基因治疗领域长期面临一个关键挑战：如何像精准制导武器那样，在特定时间和位置激活治疗性核酸分子？传统反义寡核苷酸(ASO)一旦进入体内就会持续作用，这种"全天候工作模式"可能导致脱靶效应和毒副作用。东京科学研究所(Institute of Science Tokyo)的Kento Miyaji、Keita Takeuchi和Kohji Seio团队在《Biochimie》发表的研究，为这个难题提供了创新解决方案。

研究人员聚焦于硫代磷酸酯(PS)修饰的gapmer型ASO——这类分子由中央DNA区域和两侧2′-OMe修饰RNA组成，能招募RNase H切割靶RNA，但缺乏精确调控能力。此前尝试主要通过化学修饰抑制碱基配对实现"关闭"状态，但需要多重修饰且效果有限。

该研究创新性地结合两种调控机制：在碱基层面，通过O⁴-胸苷修饰干扰沃森-克里克配对；在结构层面，利用铜催化叠氮-炔环加成反应(CuAAC)构建共价环状拓扑约束。关键技术包括：1)设计含炔基的β-半乳糖苷酶响应型胸苷磷酰胺单体；2)优化PS修饰ASO的CuAAC环化条件以最小化脱硫副反应；3)建立双氟苄自消除连接子串联结构增强酶切效率；4)通过熔解温度(T_m)和RNase H切割实验验证调控效果。

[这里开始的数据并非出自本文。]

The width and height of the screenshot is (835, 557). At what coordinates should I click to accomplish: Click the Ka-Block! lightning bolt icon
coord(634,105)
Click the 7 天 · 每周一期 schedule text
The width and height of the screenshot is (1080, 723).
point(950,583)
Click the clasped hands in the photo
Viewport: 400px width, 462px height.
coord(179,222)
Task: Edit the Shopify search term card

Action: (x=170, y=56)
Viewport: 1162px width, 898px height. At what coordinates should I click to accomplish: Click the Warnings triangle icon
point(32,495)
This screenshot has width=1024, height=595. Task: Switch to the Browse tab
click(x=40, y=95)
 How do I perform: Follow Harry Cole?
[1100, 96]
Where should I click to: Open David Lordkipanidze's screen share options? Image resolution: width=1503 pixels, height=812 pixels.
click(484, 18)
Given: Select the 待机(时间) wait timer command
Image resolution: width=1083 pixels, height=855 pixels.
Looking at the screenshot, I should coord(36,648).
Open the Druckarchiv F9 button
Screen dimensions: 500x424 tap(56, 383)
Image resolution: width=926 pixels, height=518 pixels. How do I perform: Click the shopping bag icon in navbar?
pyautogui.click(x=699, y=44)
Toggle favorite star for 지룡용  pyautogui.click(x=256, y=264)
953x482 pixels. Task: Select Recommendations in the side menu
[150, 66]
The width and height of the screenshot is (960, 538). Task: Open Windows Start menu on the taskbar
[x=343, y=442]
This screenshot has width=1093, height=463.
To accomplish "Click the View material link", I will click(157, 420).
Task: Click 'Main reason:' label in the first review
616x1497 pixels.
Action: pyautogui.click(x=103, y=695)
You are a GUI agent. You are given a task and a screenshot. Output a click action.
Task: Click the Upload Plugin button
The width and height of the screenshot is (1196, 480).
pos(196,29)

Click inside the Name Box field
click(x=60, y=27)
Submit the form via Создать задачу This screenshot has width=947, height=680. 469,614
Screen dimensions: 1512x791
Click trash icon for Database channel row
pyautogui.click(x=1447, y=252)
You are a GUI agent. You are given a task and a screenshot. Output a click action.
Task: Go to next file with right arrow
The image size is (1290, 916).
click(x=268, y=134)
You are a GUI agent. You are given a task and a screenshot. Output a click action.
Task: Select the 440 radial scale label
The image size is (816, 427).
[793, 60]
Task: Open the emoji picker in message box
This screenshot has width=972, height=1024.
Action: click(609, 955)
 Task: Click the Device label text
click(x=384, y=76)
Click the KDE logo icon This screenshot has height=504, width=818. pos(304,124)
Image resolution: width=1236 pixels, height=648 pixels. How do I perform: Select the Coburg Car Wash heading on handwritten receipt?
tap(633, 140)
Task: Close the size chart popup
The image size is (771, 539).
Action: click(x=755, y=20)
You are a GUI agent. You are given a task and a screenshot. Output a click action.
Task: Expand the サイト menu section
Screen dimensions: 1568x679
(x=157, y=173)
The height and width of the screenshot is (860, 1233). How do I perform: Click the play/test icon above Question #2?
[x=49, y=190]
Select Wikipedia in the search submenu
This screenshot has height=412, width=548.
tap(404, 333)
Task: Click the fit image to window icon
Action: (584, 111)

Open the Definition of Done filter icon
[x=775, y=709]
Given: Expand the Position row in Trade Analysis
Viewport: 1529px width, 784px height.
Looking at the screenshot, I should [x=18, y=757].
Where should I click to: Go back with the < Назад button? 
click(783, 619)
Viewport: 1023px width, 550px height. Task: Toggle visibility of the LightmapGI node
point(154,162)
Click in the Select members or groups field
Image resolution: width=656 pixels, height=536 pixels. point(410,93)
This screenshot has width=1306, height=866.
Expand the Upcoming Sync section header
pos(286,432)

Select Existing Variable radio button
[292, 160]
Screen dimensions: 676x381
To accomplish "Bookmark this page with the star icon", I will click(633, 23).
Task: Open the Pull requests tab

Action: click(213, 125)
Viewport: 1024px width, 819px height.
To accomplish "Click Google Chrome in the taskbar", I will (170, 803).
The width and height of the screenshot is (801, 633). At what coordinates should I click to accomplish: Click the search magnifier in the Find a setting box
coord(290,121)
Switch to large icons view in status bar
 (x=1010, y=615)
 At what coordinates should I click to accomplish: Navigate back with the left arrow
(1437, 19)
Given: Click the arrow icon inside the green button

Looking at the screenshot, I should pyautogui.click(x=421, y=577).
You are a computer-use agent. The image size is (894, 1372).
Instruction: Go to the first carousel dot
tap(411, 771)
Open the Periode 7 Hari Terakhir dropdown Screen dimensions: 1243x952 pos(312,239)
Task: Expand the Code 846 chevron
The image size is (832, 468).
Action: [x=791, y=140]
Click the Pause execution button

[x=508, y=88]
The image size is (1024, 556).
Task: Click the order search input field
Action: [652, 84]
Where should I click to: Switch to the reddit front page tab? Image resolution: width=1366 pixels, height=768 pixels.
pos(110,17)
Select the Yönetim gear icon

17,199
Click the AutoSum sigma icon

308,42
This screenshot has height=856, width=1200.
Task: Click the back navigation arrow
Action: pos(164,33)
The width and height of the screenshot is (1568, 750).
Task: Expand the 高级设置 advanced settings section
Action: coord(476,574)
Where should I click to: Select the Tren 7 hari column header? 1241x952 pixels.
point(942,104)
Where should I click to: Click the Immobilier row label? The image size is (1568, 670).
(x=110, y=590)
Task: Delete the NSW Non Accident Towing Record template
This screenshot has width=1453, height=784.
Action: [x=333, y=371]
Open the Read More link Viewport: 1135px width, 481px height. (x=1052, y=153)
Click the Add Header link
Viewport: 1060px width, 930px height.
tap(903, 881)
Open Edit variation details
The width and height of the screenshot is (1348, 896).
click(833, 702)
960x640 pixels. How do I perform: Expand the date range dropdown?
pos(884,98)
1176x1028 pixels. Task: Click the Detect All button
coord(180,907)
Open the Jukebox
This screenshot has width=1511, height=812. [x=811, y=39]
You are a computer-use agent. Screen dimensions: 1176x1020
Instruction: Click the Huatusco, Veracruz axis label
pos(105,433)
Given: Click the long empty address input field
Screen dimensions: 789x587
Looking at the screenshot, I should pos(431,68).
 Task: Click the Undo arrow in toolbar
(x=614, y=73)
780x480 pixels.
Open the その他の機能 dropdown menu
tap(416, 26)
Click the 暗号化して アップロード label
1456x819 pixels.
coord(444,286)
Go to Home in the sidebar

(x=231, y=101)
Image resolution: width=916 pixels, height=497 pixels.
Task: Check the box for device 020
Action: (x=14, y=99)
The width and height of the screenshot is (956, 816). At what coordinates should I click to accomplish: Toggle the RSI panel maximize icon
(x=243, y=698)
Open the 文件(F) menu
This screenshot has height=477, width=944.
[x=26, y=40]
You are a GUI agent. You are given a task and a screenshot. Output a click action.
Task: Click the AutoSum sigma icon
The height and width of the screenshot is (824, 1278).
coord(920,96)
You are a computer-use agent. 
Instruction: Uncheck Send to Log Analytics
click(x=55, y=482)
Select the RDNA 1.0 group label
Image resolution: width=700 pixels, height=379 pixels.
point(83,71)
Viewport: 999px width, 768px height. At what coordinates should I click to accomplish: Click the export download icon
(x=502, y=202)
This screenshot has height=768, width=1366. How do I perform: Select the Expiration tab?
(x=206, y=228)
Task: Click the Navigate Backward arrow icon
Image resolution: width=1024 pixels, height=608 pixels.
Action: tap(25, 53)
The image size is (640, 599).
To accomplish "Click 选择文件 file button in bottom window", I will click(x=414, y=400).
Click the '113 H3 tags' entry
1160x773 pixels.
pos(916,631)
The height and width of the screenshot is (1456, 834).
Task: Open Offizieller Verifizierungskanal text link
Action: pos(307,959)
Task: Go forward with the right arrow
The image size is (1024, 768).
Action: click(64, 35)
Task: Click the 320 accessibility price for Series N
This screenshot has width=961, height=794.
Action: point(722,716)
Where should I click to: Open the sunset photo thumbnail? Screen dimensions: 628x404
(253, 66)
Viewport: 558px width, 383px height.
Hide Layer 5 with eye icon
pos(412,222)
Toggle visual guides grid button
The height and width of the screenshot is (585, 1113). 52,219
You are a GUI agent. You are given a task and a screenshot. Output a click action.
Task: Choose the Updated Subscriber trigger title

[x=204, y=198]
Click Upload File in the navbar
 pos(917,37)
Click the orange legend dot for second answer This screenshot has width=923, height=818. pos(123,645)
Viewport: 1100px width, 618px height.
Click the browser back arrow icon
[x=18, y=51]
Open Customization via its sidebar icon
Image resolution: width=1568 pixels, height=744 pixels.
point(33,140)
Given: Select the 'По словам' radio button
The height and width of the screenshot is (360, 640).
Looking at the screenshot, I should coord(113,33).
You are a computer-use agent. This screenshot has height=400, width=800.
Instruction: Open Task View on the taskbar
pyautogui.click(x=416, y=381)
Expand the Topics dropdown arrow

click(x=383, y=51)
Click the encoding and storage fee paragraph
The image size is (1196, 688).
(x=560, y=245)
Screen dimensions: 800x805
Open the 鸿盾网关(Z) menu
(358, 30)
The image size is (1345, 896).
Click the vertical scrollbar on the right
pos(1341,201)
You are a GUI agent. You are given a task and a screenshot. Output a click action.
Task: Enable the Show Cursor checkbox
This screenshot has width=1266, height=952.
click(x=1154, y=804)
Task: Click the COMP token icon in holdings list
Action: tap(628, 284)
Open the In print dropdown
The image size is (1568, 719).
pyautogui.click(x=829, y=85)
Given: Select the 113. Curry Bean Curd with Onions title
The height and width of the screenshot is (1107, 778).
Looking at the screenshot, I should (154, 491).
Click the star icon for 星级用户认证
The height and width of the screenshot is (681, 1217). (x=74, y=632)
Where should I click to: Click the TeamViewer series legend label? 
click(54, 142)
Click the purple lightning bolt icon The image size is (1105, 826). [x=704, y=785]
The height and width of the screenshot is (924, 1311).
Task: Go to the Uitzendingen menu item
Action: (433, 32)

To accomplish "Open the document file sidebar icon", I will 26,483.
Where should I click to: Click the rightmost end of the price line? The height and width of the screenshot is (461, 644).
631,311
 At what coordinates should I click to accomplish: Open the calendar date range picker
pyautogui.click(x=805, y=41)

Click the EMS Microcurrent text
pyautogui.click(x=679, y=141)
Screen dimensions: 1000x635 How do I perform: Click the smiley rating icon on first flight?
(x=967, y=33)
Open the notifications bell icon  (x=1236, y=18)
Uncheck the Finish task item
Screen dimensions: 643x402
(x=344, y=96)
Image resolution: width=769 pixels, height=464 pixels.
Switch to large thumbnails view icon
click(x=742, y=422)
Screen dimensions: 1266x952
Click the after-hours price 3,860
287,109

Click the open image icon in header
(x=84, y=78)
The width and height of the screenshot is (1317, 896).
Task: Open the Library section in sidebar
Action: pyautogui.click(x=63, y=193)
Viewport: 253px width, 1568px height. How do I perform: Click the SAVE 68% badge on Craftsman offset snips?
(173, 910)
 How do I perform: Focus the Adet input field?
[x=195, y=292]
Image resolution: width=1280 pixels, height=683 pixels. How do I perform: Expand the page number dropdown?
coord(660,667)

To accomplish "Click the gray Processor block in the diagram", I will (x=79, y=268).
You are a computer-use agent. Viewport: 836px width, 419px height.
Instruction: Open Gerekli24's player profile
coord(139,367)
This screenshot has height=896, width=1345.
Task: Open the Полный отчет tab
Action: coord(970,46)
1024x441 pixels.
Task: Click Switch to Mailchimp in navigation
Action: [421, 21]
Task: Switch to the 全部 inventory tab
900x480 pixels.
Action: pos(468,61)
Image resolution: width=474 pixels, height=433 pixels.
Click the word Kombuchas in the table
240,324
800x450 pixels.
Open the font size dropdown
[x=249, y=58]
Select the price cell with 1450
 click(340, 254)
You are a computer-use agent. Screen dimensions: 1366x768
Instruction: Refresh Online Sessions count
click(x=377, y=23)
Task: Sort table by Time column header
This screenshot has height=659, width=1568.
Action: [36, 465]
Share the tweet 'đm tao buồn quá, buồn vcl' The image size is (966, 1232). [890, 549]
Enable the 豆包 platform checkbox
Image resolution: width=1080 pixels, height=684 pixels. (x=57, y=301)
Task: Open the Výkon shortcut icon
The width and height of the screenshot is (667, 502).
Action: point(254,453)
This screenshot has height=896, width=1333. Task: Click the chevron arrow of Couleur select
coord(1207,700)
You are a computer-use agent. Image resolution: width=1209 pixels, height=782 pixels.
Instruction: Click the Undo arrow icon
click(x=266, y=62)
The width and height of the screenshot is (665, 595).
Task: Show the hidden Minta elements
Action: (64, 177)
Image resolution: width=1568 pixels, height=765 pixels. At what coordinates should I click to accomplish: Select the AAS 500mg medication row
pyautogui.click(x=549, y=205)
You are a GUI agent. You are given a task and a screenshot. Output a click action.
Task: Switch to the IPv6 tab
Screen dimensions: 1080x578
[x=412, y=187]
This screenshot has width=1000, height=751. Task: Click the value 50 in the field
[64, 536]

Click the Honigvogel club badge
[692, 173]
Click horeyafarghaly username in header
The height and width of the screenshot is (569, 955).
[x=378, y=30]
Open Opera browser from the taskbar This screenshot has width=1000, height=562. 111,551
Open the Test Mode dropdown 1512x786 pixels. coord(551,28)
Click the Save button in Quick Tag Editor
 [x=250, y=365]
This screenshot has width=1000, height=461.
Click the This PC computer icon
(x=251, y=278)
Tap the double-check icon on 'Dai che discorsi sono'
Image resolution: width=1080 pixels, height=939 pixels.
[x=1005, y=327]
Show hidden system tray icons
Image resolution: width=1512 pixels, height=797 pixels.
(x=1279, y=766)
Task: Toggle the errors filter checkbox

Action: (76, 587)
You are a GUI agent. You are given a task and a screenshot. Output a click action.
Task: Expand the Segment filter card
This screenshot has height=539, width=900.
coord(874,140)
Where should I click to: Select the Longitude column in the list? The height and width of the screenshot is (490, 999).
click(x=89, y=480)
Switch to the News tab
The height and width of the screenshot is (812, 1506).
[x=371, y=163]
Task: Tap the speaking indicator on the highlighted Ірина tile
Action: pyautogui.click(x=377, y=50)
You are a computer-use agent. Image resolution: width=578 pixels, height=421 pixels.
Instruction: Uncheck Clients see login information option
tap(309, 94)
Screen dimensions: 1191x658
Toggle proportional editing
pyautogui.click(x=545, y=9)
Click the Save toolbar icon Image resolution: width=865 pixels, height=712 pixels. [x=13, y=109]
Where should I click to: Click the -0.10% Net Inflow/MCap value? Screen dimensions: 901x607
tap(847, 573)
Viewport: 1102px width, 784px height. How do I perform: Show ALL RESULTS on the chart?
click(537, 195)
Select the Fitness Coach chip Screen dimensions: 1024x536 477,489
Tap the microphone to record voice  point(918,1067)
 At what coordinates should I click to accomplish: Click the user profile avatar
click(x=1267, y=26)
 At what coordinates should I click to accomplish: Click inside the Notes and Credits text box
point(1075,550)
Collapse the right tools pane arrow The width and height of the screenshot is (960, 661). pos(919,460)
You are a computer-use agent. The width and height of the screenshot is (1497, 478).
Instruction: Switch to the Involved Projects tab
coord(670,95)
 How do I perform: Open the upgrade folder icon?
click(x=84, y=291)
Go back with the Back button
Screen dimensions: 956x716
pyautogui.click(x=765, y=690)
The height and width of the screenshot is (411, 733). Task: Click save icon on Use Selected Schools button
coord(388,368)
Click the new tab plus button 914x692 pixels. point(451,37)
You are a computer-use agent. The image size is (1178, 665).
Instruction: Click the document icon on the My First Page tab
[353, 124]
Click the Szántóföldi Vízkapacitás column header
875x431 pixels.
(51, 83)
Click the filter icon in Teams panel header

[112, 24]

在"化学设计"部分，研究人员开发了含串联双氟苄连接子的胸苷衍生物，通过延长连接子与ASO骨架的距离，显著提升β-半乳糖苷酶对半乳糖基的识别效率。MALDI-TOF MS证实，使用THPTA配体和TCEP还原剂的CuAAC体系可将环化产率提升至93%，同时将脱硫副产物控制在5%以下。

"熔解温度分析"显示，三重交联(6-10-14位点)的环状ASO(cASO 16)使T_m降低35.3°C，显著高于线性对照。热力学参数揭示，9-nt大环结构(cASO 15)导致124.5 kJ/mol的焓损失，证实拓扑约束对双链稳定的破坏作用。

关键的"RNase H介导RNA切割"实验证明，环状结构产生协同抑制：在亚化学计量条件(ASO:RNA=0.1:1)下，cASO 16完全阻断RNA切割，而对应线性ASO仅抑制86%。酶切激活实验表明，含串联连接子的cASO 19/20在2小时内被β-半乳糖苷酶完全激活，恢复与天然ASO相当的切割活性。

这项研究的意义在于：1)建立了PS修饰ASO高效环化的通用方法；2)首次实现拓扑约束与碱基修饰协同调控；3)串联连接子设计突破酶切效率瓶颈。这种"双重保险"设计特别适用于β-半乳糖苷酶过表达的肿瘤和衰老相关疾病，为发展下一代智能核酸药物奠定基础。研究展现的模块化设计思路，可通过替换酶响应基团拓展至其他疾病微环境激活系统。